**What is needed:** Retype the text on how malaria got its name, word for word, before the data.

**Page extract:**

----

How did it get the name “malaria”?

QUESTION

How did malaria get its name?

ANSWER

The word “malaria” comes from Italian, “mala aria” which literally translates to “bad air”. This came from the ancient association, traced back as far as the ancient Greeks and Romans, that the disease was associated with swampy, marshy areas where the air smelled bad.

The mechanism of transmission was not known back then, nor did they know anything about infectious disease agents like bacteria, viruses or the single-celled protozoa like what causes malaria. So they believed it was the air itself that caused the infection, hence giving malaria its name. The protozoan which causes malaria was not discovered until 1880 when Charles Louis Alphonse Laveran observed the parasites in a patient; it was a few years later, in 1897/1898, that Ronald Ross discovered that mosquitoes transmitted malaria between human hosts. He won a Nobel Prize for this discovery in 1902.

When was malaria first found in humans?

QUESTION:

When was the first case of malaria in humans discovered? What did the name malaria originate from?

----

**Source data:**
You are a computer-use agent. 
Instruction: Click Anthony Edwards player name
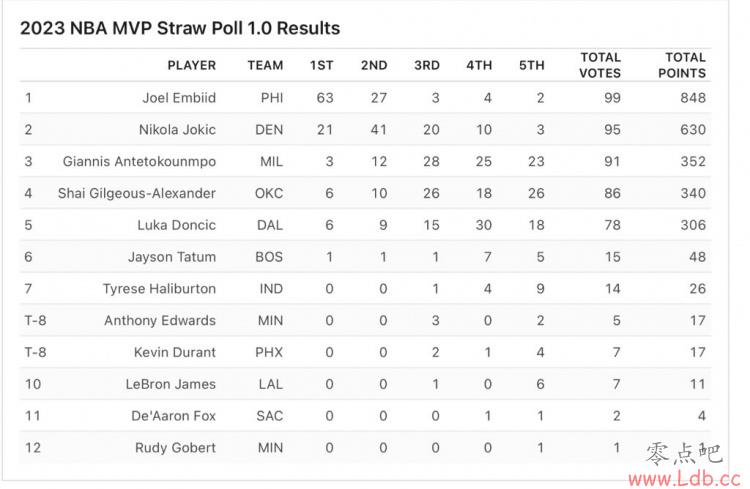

----

**Task solution:**
How did it get the name “malaria”?

QUESTION

How did malaria get its name?

ANSWER

The word “malaria” comes from Italian, “mala aria” which literally translates to “bad air”. This came from the ancient association, traced back as far as the ancient Greeks and Romans, that the disease was associated with swampy, marshy areas where the air smelled bad.

The mechanism of transmission was not known back then, nor did they know anything about infectious disease agents like bacteria, viruses or the single-celled protozoa like what causes malaria. So they believed it was the air itself that caused the infection, hence giving malaria its name. The protozoan which causes malaria was not discovered until 1880 when Charles Louis Alphonse Laveran observed the parasites in a patient; it was a few years later, in 1897/1898, that Ronald Ross discovered that mosquitoes transmitted malaria between human hosts. He won a Nobel Prize for this discovery in 1902.

When was malaria first found in humans?

QUESTION:

When was the first case of malaria in humans discovered? What did the name malaria originate from?